-- TASK STATEMENT --
Please print the data below, unchanged, from the line containing "App Features (63, 2391)" through the line containing "Report Abuse (1366, 457)", with both of those lines included. Leave out any pictures.

-- PROVIDED RECORDS --
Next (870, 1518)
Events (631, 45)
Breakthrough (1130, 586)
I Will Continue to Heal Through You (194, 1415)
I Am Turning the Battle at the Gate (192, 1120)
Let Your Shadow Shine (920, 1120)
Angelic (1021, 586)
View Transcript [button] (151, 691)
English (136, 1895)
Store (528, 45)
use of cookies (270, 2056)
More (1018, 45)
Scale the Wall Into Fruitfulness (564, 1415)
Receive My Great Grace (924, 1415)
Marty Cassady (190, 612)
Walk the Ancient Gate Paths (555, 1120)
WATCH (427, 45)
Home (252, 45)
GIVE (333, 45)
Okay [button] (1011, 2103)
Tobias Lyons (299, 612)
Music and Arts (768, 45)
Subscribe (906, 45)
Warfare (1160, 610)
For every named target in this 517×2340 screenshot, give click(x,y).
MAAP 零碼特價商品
--
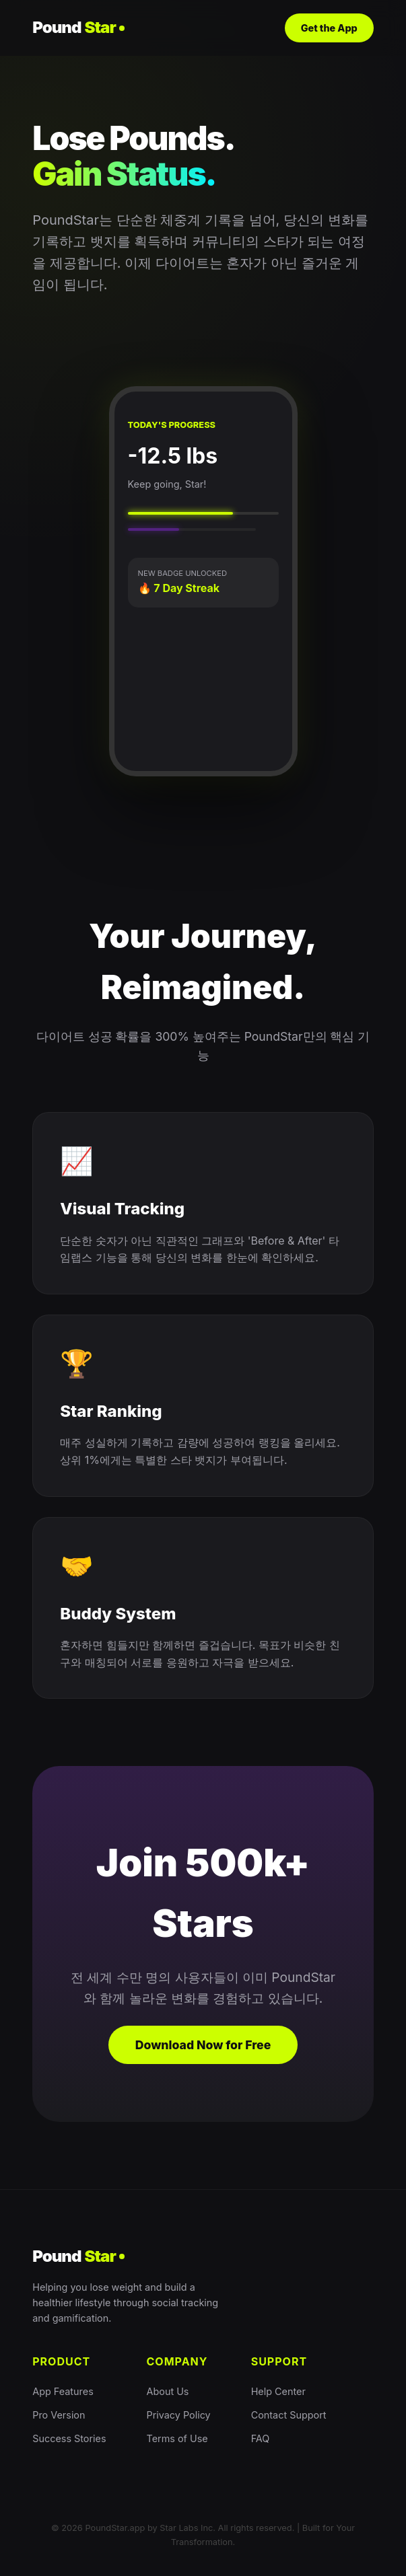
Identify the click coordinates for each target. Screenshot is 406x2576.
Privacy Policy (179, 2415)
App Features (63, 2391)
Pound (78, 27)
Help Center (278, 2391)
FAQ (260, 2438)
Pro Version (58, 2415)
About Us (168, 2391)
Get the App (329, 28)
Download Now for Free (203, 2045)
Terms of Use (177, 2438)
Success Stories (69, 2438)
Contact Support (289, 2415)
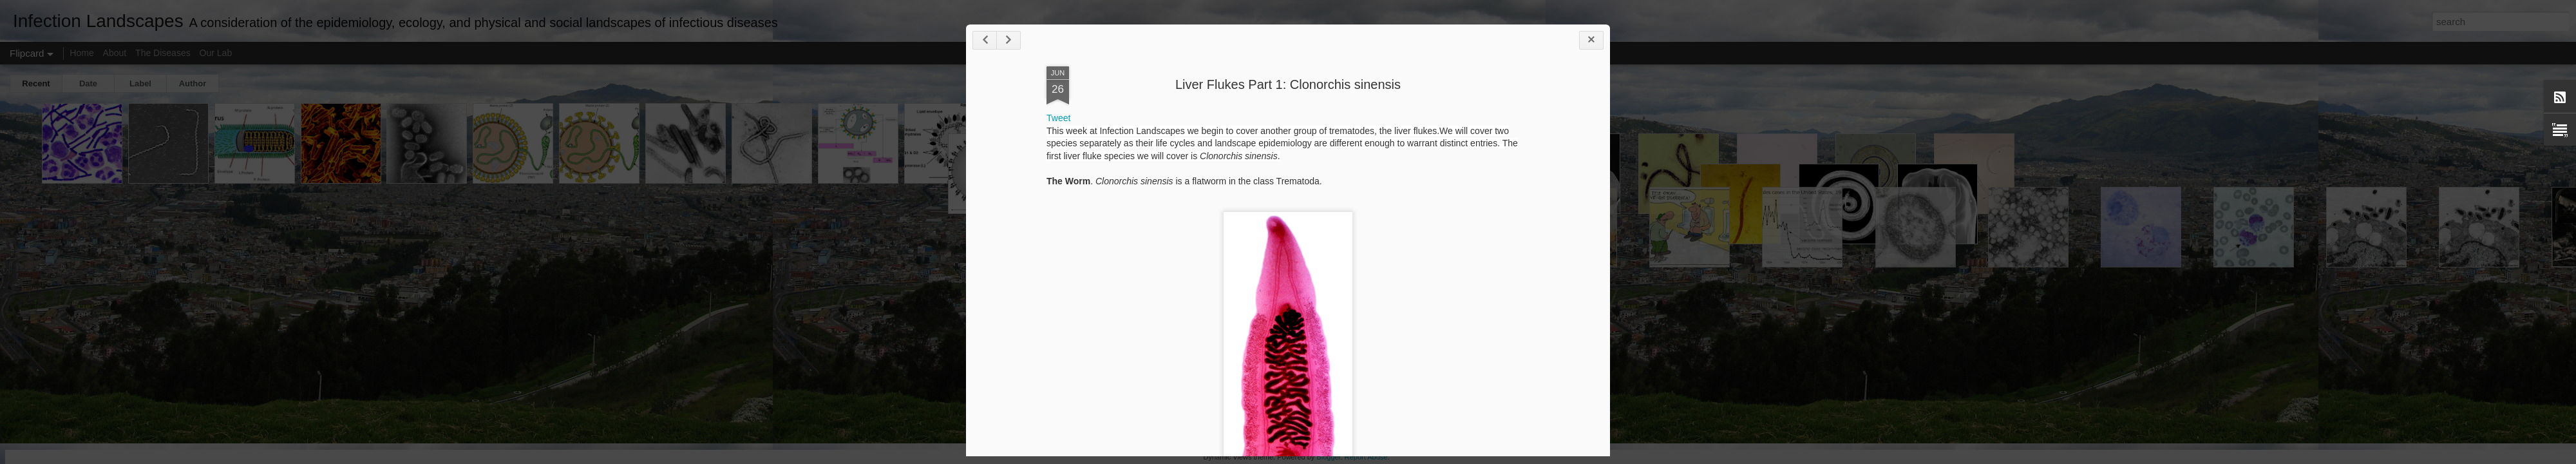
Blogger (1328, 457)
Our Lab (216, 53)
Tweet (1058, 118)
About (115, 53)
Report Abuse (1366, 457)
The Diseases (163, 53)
---
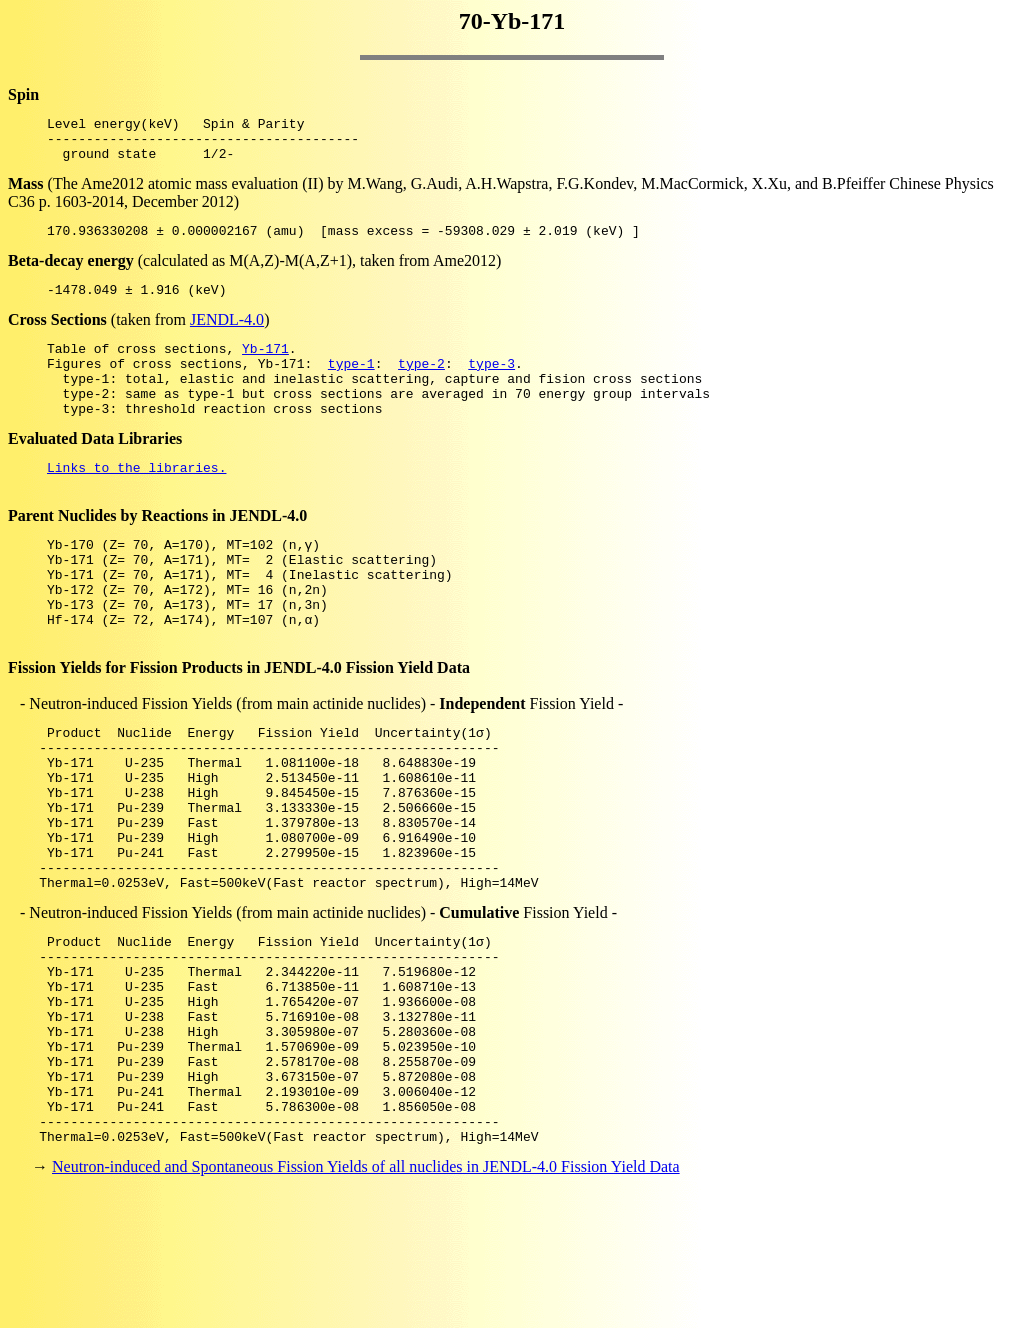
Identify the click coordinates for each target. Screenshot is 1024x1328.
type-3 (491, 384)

-- COMPLETED EXERCISE --
App Features (63, 2391)
Pound (78, 27)
Help Center (278, 2391)
FAQ (260, 2438)
Pro Version (58, 2415)
About Us (168, 2391)
Get the App (329, 28)
Download Now for Free (203, 2045)
Terms of Use (177, 2438)
Success Stories (69, 2438)
Contact Support (289, 2415)
Blogger (1328, 457)
Our Lab (216, 53)
Tweet (1058, 118)
About (115, 53)
Report Abuse (1366, 457)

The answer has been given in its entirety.